Hasanuddin menambahkan, bila masih ada cara alternatif lain yang bisa diupayakan maka jenazah terinfeksi covid-19 tetap wajib dimandikan. Misalnya, yang memandikan itu menggunakan APD supaya tidak tertular virus. Karena itu, saat ini Komisi Fatwa MUI beserta ahli medis masih mengkaji secara mendalam.
"Kalau sama sekali tidak ada ruang atau solusi atau tidak ada alternatif sama sekali bagaimana memandikan jenazah yang terinfeksi virus corona tadi, bisa tidak dimandikan," katanya.

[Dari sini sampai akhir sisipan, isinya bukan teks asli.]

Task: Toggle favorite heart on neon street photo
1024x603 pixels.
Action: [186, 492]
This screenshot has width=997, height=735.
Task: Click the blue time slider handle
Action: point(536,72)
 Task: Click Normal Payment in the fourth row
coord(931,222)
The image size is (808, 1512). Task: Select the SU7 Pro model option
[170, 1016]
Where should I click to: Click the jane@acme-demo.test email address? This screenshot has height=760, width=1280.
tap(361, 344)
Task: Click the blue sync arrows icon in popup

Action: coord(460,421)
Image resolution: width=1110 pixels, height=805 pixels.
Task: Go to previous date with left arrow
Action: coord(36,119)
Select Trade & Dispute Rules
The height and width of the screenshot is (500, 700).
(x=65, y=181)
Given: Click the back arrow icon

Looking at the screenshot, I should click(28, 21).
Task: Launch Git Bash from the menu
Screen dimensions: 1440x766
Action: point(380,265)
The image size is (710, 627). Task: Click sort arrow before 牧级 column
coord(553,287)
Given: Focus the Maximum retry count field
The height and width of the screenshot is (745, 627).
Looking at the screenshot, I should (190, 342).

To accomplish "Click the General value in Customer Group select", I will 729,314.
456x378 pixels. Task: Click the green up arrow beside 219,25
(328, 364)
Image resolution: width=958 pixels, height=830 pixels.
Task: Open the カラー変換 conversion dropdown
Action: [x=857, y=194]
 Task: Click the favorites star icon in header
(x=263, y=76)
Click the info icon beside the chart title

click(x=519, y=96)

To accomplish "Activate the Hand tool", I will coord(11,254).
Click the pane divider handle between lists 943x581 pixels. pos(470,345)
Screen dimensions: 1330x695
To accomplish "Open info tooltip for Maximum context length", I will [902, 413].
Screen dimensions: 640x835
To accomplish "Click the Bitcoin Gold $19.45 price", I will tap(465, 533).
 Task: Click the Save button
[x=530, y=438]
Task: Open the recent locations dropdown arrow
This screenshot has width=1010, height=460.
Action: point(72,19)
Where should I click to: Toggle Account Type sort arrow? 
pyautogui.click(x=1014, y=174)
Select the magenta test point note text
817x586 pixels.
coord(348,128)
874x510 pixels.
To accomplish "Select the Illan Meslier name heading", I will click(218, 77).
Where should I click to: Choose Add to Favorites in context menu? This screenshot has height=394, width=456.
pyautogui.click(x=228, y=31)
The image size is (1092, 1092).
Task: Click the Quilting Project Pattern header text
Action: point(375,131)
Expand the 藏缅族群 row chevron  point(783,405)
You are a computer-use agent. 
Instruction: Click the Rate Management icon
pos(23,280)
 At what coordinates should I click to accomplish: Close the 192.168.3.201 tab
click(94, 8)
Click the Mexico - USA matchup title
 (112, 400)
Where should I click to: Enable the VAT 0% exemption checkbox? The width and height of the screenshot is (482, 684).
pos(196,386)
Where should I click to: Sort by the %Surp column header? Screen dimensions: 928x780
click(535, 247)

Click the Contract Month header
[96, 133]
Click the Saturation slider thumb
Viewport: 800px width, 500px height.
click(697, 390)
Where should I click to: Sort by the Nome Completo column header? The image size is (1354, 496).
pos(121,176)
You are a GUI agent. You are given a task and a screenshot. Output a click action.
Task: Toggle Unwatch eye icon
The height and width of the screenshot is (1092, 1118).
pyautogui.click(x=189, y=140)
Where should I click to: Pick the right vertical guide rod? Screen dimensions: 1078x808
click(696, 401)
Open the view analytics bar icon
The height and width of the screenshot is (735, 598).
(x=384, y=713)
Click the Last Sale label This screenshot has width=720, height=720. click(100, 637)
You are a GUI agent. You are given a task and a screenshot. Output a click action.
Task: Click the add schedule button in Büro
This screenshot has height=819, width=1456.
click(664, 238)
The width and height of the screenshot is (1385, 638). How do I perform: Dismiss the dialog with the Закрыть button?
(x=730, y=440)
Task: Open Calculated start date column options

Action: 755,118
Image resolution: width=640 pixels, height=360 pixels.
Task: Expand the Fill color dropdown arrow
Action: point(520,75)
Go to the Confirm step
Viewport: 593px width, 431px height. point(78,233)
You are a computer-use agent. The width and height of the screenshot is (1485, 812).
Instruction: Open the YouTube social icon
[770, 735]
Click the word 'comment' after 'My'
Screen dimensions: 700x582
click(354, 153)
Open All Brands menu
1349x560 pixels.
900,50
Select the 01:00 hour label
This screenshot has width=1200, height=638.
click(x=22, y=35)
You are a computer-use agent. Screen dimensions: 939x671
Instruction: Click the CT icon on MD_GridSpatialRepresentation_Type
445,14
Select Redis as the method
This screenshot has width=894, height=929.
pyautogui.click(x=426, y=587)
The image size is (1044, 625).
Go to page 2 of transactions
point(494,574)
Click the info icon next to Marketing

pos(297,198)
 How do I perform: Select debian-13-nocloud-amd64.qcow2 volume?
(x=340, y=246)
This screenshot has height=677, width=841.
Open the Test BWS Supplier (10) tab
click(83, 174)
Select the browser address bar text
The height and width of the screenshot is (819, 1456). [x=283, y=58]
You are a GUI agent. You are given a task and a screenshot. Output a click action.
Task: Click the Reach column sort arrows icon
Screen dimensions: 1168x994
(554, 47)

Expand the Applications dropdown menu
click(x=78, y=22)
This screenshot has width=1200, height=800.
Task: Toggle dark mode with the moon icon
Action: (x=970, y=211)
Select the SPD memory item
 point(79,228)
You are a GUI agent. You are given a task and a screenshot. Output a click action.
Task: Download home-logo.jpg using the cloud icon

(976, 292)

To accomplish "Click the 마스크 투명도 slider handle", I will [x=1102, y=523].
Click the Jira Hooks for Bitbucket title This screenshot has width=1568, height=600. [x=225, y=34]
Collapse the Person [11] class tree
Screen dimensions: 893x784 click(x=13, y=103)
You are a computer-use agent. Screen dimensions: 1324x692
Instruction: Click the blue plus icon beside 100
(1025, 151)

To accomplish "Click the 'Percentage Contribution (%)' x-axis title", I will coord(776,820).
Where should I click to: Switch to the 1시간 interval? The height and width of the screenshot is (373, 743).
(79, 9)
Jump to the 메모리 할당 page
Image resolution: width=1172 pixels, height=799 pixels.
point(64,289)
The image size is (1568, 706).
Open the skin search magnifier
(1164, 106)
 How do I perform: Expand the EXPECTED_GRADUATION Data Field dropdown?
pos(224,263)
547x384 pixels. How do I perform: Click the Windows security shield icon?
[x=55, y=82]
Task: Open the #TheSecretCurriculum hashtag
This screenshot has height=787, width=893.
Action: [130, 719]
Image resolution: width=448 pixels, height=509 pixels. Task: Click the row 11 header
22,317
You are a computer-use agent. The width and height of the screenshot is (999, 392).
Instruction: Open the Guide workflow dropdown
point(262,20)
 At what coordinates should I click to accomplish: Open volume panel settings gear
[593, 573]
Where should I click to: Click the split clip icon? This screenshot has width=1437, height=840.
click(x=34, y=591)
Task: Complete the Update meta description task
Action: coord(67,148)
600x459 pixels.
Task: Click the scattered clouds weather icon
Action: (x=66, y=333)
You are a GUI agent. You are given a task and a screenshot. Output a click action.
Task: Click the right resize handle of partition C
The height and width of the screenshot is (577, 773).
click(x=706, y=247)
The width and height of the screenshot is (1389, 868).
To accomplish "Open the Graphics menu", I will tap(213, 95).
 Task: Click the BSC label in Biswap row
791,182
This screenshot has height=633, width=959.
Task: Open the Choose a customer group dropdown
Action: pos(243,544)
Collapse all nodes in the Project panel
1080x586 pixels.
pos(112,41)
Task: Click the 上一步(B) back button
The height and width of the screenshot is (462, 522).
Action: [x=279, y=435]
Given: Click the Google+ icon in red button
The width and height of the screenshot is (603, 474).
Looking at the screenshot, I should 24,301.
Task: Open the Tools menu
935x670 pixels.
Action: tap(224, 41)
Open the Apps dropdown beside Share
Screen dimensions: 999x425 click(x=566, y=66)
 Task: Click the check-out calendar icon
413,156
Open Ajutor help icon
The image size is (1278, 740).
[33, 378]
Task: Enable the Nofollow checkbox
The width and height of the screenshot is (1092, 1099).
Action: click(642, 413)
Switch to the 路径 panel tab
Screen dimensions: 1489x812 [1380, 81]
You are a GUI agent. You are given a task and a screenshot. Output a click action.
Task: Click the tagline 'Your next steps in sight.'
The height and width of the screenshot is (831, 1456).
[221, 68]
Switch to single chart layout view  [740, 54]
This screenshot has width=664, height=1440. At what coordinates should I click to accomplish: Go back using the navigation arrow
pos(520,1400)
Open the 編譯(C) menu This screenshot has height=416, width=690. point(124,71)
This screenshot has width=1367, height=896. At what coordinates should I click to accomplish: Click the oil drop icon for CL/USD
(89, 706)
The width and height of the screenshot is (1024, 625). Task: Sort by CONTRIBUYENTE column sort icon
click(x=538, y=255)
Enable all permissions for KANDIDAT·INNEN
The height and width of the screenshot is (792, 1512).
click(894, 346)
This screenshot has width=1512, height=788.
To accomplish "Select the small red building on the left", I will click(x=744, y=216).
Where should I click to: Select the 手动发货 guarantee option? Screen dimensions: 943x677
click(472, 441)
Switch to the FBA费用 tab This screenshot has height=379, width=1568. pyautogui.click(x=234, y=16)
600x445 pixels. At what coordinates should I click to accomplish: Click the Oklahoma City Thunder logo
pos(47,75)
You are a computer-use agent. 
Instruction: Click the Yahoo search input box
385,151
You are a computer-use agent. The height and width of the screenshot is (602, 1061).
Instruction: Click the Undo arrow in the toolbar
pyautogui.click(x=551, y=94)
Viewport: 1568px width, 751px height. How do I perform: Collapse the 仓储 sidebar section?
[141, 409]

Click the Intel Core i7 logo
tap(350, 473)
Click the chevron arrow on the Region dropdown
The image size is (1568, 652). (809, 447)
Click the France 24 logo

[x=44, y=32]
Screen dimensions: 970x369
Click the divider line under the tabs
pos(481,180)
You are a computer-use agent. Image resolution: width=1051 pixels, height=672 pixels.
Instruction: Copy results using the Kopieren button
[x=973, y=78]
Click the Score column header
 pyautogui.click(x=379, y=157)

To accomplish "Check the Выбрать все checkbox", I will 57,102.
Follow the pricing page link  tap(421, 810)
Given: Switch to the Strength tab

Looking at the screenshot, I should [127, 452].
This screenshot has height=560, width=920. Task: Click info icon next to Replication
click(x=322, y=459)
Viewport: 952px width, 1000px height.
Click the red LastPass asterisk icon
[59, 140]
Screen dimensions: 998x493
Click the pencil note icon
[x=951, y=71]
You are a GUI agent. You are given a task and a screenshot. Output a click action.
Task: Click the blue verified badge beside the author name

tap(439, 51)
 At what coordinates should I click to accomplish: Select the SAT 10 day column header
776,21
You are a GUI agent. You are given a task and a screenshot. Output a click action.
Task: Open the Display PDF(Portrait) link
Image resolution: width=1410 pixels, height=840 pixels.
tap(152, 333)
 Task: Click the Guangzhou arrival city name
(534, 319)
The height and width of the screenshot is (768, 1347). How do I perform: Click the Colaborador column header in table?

Hasanuddin juga memaparkan, untuk fatwa tata cara shalat bagi tenaga kesehatan yang memakai APD, pembahasan berkutat pada bagaimana hukum shalat tanpa wudhu dan tayamum bagi mereka. Sebab, tenaga kesehatan yang menjaga pasien covid-19 harus terus mengenakannya selama menjalankan tugas agar terhindar dari penularan wabah.
"Perawat ini kan tidak bisa membuka APD-nya ya, sementara mungkin dia sudah batal wudhunya, atau bisa enggak mereka shalat tanpa wudhu dan tayamum, yang artinya tidak dalam keadaan suci dari hadas kecil," tutur dia.
Dalam hukum azimah-nya atau hukum pokoknya, lanjut Hasanuddin, syarat sah shalat yakni suci badan, suci pakaian, dan suci tempat shalatnya. Suci badan yang dimaksud berarti suci dari hadas kecil maupun hadas besar. Meski dalam hukum asalnya shalat itu salah satunya harus suci badan, Islam selalu bisa menghadirkan solusi alternatif berdasarkan kaidah fiqih.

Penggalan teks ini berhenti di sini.